Provided passage:
University of Maryland Global Campus

May 14, 2024

 

As family farms evolve, transferring ownership, management, and knowledge is vital for maintaining generational legacies, rural economic stability, and food security. Family farms, constituting 97% of U.S. farms and accounting for 82% of agricultural product value, face an aging workforce, with a 12% increase in farmers aged 65 and older, highlighting the urgent need for effective farm succession planning (USDA, 2023; U.S. Senate Committee on Aging, 2023). This Rapid Evidence Assessment (REA) investigates factors influencing family farm transfer intentions, emphasizing sustainability within a competitive environment. Using the Theory of Planned Behavior (TPB) framework, the REA explores behavioral, normative, and control beliefs affecting succession planning, aiming to facilitate a smooth farm business transition to the next generation (Ajzen, 2011).

 

Conceptual Framework

 

Note: Adapted from “The Theory of Planned Behavior,” by I. Ajzen, 1991, Organizational Behavior and Human Decision Processes, 50, p. 182 (http://dx.doi.org/10.1016/0749-5978(91)90020-T) Copyright 1991 by American Press Inc. Permission requested.

Task prompt: Say whether each statement agrees with the farm succession text, answering yes or no and quoting the deciding words of the text: (a) Family farms make up 97% of U.S. farms. (b) The number of farmers aged 65 and older dropped by 12%. (c) The assessment uses the Theory of Planned Behavior as its framework. The data after this point is separate material and is not part of the farm succession text.

Raw data:

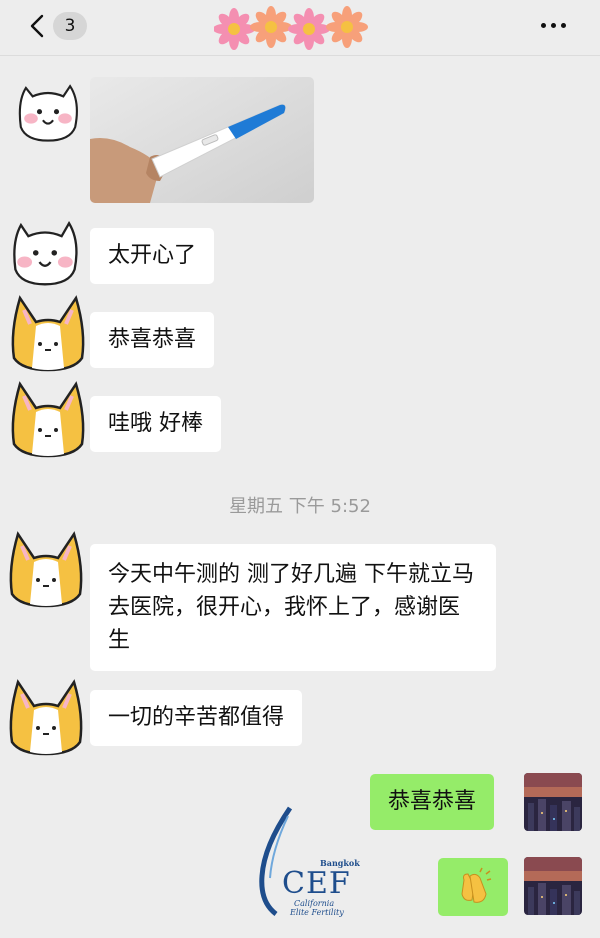 This screenshot has height=938, width=600. I want to click on chevron-left-icon, so click(37, 26).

Response to the task:
(a) Yes: "Family farms, constituting 97% of U.S. farms"
(b) No: "with a 12% increase in farmers aged 65 and older"
(c) Yes: "Using the Theory of Planned Behavior (TPB) framework"